Available data —
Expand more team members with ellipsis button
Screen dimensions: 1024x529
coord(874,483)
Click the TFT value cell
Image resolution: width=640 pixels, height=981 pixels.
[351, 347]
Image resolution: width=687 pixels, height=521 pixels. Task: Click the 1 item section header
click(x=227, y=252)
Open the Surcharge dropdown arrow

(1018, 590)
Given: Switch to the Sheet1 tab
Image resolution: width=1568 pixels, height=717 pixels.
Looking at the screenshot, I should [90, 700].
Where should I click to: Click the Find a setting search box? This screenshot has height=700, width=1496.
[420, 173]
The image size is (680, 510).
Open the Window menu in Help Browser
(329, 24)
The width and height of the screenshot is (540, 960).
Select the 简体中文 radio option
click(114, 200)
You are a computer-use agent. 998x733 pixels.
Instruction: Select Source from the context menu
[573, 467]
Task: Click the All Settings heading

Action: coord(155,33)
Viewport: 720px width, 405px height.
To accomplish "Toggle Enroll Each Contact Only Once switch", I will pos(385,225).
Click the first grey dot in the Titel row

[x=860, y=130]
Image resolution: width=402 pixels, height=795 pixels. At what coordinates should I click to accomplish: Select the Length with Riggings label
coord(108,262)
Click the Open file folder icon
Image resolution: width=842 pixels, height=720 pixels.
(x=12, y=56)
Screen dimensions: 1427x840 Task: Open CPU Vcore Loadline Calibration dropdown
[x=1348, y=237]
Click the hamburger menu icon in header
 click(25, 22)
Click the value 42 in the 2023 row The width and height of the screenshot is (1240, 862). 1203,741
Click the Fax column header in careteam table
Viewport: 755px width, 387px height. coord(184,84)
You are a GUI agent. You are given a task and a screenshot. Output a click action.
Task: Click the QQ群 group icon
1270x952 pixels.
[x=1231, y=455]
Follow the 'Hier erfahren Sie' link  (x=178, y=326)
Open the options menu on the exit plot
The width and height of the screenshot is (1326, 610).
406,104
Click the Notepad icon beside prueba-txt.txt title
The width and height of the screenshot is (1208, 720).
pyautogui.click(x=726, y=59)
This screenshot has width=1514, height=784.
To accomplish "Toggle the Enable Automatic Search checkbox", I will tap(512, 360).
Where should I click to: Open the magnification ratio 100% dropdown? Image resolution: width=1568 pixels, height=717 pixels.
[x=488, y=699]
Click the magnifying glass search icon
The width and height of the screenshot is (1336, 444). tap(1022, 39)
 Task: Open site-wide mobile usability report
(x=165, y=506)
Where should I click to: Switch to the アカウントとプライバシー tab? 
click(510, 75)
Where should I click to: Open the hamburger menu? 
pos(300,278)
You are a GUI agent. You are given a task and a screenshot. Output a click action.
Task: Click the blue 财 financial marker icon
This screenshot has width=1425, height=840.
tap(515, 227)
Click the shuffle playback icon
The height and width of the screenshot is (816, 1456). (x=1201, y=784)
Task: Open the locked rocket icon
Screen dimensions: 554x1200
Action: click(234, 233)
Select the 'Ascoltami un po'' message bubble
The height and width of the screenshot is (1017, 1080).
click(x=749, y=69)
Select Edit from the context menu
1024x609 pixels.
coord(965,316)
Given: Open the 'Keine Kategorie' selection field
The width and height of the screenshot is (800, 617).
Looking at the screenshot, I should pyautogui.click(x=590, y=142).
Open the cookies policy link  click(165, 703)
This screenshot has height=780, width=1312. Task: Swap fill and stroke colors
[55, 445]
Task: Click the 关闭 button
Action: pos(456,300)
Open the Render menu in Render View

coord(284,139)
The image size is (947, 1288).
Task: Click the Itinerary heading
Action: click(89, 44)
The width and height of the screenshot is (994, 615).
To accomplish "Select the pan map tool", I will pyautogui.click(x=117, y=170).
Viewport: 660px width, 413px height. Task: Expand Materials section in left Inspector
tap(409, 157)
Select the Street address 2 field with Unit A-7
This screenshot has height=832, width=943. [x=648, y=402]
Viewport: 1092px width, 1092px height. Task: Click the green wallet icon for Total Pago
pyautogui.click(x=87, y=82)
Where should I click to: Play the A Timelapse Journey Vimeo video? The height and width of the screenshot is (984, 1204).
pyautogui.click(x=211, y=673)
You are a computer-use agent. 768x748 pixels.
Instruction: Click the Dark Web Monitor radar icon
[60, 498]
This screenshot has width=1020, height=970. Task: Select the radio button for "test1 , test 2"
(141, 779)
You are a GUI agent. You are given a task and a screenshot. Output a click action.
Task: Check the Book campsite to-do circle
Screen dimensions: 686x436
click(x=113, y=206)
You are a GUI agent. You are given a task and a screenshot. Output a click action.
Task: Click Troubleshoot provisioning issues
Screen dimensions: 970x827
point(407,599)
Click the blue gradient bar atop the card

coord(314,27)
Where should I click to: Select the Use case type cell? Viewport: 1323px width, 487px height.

Problem details — Look through the entries and return every line where "will" appears.

Answer to this exercise —
To accomplish "Toggle Enroll Each Contact Only Once switch", I will pos(385,225).
To accomplish "Toggle the Enable Automatic Search checkbox", I will tap(512, 360).
To accomplish "Select the pan map tool", I will pyautogui.click(x=117, y=170).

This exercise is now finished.